最新技術で海洋ごみに挑む技術者がカッコよさにこだわる理由 目標は「昼は技術者、夜はジャズプレイヤー」
運命を変えた二瓶研究室
大学入学後、実験やレポートに追われる中で、運命を変える出会いがありました。吉田さんが製品化した「RIAD」の生みの親 の1人、東京理科大学理工学部土木工学科 ・二瓶泰雄教授(当時)です。大学で1、2を争う多忙しさといわれる二瓶教授の研究室で、吉田さんは1年間の卒業研究をして過ごし、その際に大学院に行く決意をしました。 ―――研究室は大変でしたか。 先生に急いで結果を報告するために廊下を走ったり、修士論文の発表前日の夜の22時ごろまで資料の修正に追われ徹夜で対応したり、とても大変でした。
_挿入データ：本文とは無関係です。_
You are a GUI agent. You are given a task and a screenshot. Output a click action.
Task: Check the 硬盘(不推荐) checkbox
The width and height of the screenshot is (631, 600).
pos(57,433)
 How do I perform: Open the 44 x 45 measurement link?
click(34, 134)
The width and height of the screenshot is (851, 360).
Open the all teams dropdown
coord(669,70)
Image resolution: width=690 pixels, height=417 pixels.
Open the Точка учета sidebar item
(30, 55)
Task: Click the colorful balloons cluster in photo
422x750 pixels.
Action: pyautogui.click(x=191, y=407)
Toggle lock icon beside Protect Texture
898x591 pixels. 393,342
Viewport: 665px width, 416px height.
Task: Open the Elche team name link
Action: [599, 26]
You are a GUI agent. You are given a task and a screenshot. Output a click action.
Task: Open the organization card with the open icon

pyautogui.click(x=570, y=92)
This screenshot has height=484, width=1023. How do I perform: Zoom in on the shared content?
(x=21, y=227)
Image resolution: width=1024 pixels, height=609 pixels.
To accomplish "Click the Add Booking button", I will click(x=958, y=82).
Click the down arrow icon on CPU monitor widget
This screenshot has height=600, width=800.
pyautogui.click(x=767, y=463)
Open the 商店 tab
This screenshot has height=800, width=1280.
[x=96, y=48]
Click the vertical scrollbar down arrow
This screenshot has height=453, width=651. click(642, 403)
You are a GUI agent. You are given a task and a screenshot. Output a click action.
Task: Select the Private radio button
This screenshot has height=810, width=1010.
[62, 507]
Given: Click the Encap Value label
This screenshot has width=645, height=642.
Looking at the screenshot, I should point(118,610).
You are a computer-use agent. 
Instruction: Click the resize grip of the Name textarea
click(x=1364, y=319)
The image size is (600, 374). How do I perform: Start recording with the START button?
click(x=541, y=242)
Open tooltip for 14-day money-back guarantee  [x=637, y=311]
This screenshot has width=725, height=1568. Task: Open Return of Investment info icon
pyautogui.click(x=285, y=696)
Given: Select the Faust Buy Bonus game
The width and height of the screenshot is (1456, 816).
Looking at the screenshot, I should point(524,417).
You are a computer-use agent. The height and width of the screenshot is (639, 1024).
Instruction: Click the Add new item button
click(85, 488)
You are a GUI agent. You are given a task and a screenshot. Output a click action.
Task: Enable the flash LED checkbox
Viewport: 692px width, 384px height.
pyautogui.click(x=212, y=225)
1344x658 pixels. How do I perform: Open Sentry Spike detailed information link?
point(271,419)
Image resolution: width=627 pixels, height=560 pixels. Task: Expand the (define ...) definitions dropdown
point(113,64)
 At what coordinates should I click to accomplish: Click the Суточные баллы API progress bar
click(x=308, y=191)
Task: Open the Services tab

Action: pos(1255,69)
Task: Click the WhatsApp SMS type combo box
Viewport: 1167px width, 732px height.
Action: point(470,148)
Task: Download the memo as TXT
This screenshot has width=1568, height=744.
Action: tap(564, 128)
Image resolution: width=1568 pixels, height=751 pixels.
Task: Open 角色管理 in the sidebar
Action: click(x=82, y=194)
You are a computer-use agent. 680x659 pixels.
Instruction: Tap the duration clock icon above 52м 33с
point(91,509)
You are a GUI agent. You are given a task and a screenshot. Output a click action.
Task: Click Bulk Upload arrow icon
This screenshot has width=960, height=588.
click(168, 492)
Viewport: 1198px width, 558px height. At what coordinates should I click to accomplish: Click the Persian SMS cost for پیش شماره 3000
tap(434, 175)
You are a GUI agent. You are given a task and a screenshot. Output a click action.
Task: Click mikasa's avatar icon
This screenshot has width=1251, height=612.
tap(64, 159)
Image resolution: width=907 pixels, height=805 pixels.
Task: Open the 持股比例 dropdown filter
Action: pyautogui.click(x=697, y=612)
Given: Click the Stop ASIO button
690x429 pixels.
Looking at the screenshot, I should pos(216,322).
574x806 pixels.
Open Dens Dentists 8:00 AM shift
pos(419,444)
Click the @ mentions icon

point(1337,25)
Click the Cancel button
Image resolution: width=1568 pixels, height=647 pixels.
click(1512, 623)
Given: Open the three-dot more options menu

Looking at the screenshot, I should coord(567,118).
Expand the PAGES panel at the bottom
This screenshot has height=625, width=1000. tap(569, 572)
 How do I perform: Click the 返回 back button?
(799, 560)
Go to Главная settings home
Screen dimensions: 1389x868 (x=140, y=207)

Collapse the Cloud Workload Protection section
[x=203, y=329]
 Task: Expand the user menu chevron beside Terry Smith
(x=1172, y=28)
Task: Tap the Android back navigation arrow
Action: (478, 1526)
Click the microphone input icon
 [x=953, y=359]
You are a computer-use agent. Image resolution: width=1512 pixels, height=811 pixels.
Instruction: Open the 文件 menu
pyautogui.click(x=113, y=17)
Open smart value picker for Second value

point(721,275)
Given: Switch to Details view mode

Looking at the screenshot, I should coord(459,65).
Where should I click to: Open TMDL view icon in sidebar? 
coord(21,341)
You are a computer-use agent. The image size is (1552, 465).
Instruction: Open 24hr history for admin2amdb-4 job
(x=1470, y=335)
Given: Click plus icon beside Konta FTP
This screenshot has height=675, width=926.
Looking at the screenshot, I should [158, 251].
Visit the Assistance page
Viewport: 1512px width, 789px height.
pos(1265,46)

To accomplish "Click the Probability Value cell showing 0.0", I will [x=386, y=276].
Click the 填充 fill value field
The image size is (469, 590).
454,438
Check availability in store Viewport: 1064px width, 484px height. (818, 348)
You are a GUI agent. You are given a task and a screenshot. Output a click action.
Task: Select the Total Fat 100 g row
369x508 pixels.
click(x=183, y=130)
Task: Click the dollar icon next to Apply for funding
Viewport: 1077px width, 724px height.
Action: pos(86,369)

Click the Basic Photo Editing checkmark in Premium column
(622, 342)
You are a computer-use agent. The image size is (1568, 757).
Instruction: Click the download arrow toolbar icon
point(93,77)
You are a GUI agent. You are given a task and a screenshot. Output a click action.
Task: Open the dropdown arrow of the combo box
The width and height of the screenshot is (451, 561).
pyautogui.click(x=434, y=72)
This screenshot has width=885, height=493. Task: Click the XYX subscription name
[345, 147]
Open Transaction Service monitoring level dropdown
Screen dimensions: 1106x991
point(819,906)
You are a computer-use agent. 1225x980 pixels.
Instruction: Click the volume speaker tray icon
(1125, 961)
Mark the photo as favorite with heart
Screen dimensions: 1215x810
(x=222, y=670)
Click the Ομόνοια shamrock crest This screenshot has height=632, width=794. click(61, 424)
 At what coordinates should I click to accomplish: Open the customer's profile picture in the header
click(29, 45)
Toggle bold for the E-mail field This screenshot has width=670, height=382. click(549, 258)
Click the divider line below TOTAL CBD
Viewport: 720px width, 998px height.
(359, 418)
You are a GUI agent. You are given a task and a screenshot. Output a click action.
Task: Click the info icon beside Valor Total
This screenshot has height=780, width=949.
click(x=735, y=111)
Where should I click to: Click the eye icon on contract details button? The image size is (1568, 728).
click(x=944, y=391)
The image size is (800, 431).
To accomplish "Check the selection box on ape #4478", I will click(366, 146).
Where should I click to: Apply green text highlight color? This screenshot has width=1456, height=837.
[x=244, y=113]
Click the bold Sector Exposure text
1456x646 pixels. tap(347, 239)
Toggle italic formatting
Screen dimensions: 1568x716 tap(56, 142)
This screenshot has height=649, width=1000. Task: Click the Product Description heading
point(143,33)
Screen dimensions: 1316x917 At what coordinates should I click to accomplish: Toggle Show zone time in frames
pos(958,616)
今思えば、学費以上に勉強させていただき、大変ありがたかったのですが、毎日研究に追われている日々でした。 ―――大学院を目指したのはなぜですか。 「国際学会に行ける」という話もあって、なんかカッコいいじゃないですか、国際学会に参加したっていう実績があったら(笑) 大学3年生の時に、現在所属する八千代エンジニヤリングのインターンシップに参加し、縁があって入社しました。
水質を追いかけた新人時代
入社した八千代エンジニヤリングは総合建設コンサルタント。道路や鉄道、ダムなど社会インフラの課題解決を図る会社です。施工以外の建設に関わる全ての業務に携わっていて、その1つが環境問題への取り組み。例えばダムをつくる際に、周辺の水質が悪くならないか、生き物たちが絶滅してしまわないかなど建設に関連する環境問題の調査も行います。 吉田さんは入社以降、アオコや赤潮などの水質問題を解決するための仕事に10年ほど携わっていました。ところが心に少しずつ変化が。 吉田拓司さん: 「この仕事をやっていて、自分の武器がないな、といったモヤモヤした気持ちになっていたんです」
30代半ばに第2の転機が訪れる
「強い専門性を武器にしたい」と考えていた吉田さん。そこで、学生時代にお世話になった二瓶教授に「研究の社会実装をしたい」と相談。川ごみモニタリング技術(RIAD)を紹介してもらいました。吉田さんは、これからの海洋プラスチックごみ問題を考えていく上では、必要な技術であると確信して製品化を目指しました。 プラスチックはサイズによって、5ミリを境にマイクロプラスチック、マクロプラスチックに分かれ、プラスチックの流出量を考えていく上では、サイズ別にどの程度流出しているかを把握する必要がありました。 二瓶教授が河川におけるマイクロプラスチック研究の第一人者だったこともあり、再び大学院に通い、働きながら博士課程で3年間研究を行うことになりました。